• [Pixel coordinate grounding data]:
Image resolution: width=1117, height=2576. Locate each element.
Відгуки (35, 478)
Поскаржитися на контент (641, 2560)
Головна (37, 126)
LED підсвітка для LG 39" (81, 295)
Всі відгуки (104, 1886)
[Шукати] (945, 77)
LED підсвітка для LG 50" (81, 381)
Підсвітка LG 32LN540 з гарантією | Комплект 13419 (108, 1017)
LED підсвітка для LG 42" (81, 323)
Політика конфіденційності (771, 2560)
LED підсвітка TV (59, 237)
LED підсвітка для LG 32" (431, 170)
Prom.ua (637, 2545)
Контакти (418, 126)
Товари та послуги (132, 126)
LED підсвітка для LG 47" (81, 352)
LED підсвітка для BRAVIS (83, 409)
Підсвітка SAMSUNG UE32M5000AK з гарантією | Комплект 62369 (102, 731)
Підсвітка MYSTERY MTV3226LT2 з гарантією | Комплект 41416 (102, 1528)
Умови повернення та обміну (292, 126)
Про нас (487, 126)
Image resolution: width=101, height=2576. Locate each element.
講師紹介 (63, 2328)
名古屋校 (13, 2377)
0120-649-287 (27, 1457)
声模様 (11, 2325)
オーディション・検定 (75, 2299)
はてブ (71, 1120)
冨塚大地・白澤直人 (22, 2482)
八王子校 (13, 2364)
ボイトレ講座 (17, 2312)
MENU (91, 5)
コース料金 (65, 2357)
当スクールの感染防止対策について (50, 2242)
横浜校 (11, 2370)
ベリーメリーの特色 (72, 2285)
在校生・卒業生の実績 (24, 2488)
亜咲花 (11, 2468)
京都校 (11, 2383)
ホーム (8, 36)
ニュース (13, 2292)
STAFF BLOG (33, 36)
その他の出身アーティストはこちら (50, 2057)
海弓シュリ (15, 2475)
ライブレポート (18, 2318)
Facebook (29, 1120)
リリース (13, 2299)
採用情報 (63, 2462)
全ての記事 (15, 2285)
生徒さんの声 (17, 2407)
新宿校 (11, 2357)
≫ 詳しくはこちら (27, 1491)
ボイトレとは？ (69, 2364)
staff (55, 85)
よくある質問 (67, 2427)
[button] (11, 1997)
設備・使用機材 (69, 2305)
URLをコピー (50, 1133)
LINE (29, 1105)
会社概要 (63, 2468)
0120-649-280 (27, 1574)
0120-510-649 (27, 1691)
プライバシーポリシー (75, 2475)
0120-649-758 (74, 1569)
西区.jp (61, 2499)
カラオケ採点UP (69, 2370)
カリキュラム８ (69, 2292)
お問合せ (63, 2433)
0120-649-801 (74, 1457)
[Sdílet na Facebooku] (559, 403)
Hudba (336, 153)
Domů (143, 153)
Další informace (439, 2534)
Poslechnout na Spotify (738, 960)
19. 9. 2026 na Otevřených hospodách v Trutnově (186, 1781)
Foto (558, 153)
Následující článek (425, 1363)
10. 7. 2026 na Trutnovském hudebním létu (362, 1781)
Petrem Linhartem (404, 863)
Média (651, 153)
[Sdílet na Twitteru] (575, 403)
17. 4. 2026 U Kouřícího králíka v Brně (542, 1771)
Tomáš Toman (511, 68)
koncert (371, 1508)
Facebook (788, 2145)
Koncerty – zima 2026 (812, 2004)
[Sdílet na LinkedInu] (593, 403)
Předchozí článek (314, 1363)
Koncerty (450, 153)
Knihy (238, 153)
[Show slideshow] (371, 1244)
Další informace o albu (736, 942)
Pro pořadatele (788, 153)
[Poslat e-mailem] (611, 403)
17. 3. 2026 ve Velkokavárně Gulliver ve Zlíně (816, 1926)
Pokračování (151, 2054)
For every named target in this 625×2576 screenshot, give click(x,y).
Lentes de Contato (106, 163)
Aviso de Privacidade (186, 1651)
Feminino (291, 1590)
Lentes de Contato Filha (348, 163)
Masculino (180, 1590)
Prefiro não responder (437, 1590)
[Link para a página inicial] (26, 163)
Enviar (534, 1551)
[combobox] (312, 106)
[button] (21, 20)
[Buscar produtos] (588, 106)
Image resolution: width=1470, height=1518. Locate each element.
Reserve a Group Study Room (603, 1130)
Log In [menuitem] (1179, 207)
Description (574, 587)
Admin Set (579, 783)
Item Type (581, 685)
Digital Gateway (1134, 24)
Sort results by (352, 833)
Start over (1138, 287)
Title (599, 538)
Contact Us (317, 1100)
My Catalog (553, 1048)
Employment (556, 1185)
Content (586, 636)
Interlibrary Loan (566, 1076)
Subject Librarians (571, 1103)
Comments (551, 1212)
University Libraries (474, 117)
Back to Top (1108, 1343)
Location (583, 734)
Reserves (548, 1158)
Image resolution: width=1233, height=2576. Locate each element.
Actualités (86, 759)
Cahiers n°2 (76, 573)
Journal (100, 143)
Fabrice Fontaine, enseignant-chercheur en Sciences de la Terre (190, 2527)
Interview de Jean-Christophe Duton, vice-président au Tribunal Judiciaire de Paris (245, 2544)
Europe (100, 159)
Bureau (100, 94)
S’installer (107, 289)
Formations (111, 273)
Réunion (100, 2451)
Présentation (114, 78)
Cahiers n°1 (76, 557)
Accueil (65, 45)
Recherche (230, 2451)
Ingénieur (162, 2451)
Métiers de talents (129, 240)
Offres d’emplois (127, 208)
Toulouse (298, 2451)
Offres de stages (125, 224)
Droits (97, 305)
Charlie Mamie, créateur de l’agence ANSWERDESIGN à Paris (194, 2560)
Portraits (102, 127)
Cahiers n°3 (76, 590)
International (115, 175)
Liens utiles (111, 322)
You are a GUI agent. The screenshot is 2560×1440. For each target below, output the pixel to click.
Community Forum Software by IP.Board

• [WHAT TO PRODUCE]:
Search the lines above for the string "článek", then show every one that has it.

• [WRITTEN SOLUTION]:
Následující článek (425, 1363)
Předchozí článek (314, 1363)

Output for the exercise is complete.